Les équipes soignantes qui ont souvent l’impression que leur travail est une éternelle course contre la montre, ont besoin de temps pour se poser pour apprécier les réussites collectives. Trop souvent les professionnels ont le sentiment que lorsque les cadres s’intéressent à leur travail, c’est pour pointer du doigt les dysfonctionnements ou chercher des solutions aux problèmes. Si ce travail de régulation est indispensable, il est aussi plus que nécessaire de proposer régulièrement aux équipes  des instant où l’on se « pause » sur ce qui a marché, qu’on célèbre les petites victoires, les progrès ds uns ou des autres, afin de se réapproprier la joie de l’instant présent. 

  1. La force de l’échange

« Enseigner d’abord l’échange, car, hors l’échange, il n’est que racornissement. » (in Carnets). « Si je diffère de toi, loin de te léser, je t’augmente. » (in Lettre à un otage)

«  Saint-Ex a établi des ponts entre les pays, les gens, les civilisations. Il a brassé des univers différents. Il nous dit que l’échange est la base de la confiance et qu’il présuppose le respect mutuel : on se parle à égalité. Il faut échanger l’action, la parole, le don de soi. Le manager doit laisser ainsi ses collaborateurs exprimer leurs idées, leur vérité, sinon ils se sentiront dévalorisés. C’est la condition de la performance authentique. A lui aussi de multiplier les échanges informels, s’il formalise des processus de communication, il perdra la vérité de l’autre et sa pensée intime. »

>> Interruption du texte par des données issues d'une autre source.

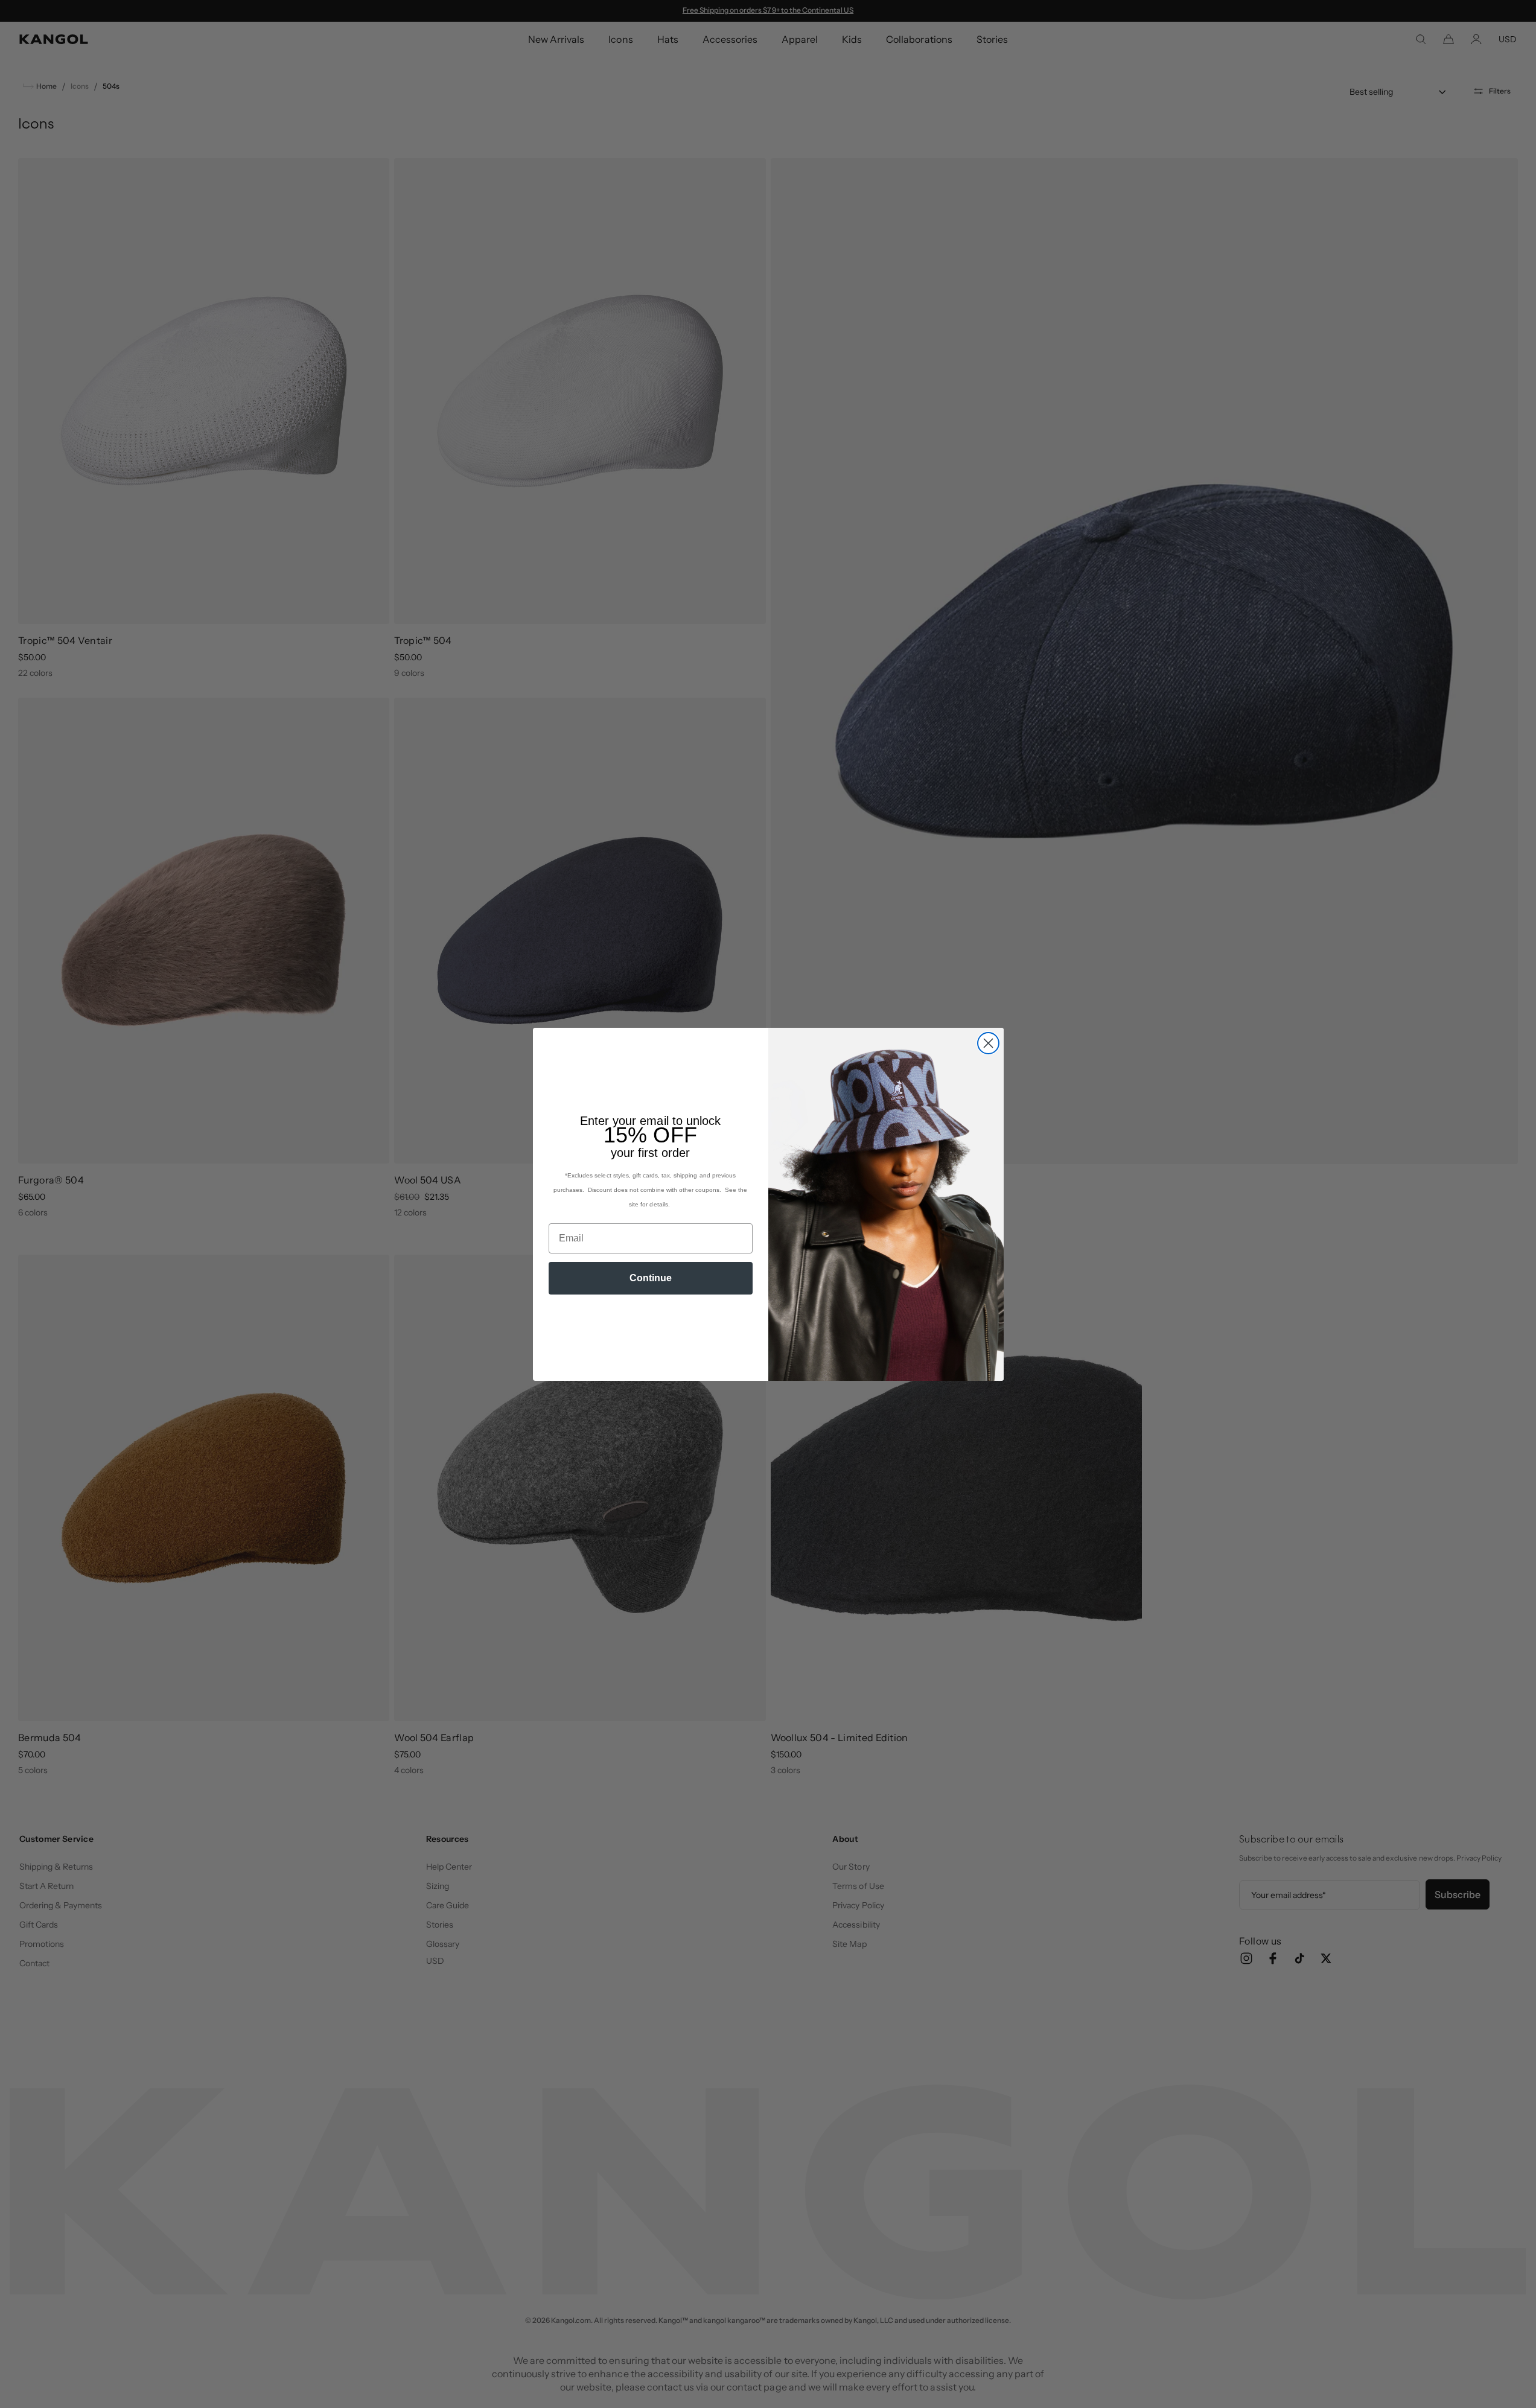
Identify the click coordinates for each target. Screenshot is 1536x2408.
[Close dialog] (988, 1043)
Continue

Les temps d’échange sur les pratiques  , ce que certains appellent la clinique tend à disparaître au profit de la rationalisation du travail. Or, quand on travaille avec des humains, la subjectivité  propre à la rencontre à besoin de trouver des espaces pour ne pas se muer en angoisse ou en burn out. Loin d’être une perte de temps et d’argent, les  espaces d’analyse de pratiques ou de réunions cliniques, par ce qu’elles permettent aux professionnels de se décentrer de leurs subjectivité sont des temps essentiels à un travail de qualité. Le partage et l’échange de regards, permettant de regarder autrement les situations, permet d’ouvrir de nouveaux horizons, de considérer que ce n’est pas par ce qu’on n’a pas encore trouvé de solution qu’il n’y en pas.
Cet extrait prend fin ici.